I always had a passion to be a teacher. I love small children. When I know that the children have understood what I have taught and to hear them say ‘I love the subject English after Heera ma’am has started teaching English’, I feel so satisfied. Heera Rathan Kumar, English Teacher, Corpus Christi

If it’s about teaching school children, it’s a noble profession. We get a golden opportunity to build a generation for a larger cause of humanity. I am extremely satisfied when I find students are sincere, honest and truthful, standing on this foundation of success. Ranjana Biswas, Principal of St. Peter’s School

I chose this profession because I like talking to people. Besides, I believe teachers build nations by enlightening the minds. It yields respect.
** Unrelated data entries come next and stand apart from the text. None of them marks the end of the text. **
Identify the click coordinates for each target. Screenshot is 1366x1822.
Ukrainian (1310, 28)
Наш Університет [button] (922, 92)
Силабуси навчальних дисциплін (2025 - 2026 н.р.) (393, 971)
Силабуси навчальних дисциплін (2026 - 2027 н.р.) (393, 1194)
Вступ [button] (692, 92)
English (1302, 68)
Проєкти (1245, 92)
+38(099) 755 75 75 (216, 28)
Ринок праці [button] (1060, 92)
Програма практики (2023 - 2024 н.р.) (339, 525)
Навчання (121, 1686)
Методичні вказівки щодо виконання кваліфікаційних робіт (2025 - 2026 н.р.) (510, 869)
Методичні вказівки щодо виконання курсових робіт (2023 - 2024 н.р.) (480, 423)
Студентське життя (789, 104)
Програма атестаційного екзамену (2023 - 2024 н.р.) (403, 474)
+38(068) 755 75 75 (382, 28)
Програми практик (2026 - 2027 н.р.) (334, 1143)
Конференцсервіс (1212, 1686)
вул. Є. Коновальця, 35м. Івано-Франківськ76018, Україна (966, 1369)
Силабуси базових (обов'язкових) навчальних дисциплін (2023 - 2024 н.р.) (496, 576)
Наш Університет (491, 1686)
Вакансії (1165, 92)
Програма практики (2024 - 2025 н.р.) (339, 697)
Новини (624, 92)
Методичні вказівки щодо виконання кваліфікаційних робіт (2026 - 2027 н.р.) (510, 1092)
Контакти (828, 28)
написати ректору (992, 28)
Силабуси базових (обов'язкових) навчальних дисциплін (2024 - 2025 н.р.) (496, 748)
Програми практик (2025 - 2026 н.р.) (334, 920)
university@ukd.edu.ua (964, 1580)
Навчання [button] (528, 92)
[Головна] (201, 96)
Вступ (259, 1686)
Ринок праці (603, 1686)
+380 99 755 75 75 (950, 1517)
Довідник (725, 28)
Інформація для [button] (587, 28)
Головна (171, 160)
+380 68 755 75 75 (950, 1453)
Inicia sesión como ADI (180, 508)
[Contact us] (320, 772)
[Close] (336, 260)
When students succeed in life and attribute their success to our teaching, there’s nothing more satisfactory than that. Mohammed Farhathullah, English Professor, New College

I chose teaching because this is something I discovered at church, and from then on, my first job was all about training people. So, teaching became a very much part of me and also it runs in the family. The joy of sharing gives me a lot of satisfaction. Adah Ramona, Trained Guide, Sprouts Montessori House of Children

I don’t consider teaching as a profession. It is my passion. When I see my students excel and reach heights, it gives me satisfaction. Pinaki Haldar, Language Teacher, KE Carmel School

One point of time, I realised teaching is very rewarding. Being able to inspire, teach children by examples in all spheres gives me joy. And I always had a special love for children. Their laughter, creativity, imaginations give me joy (satisfaction) too. Namratha D’silva, Biology Teacher, St. Nobert School

After reading these answers, I realised it is because of teachers and professors like these the lives of many students are change for good. They grow to become individuals with not only a big brain but also a beautiful heart.

Don’t these teachers deserve appreciation for all that they are doing? I am talking about not only the five or six who are quoted here but also the ones who are giving their all to see that students get the best and become the best.

This Teacher’s Day, let’s make every effort to pray and wish well for those teachers who are passionately working to build up the next generation.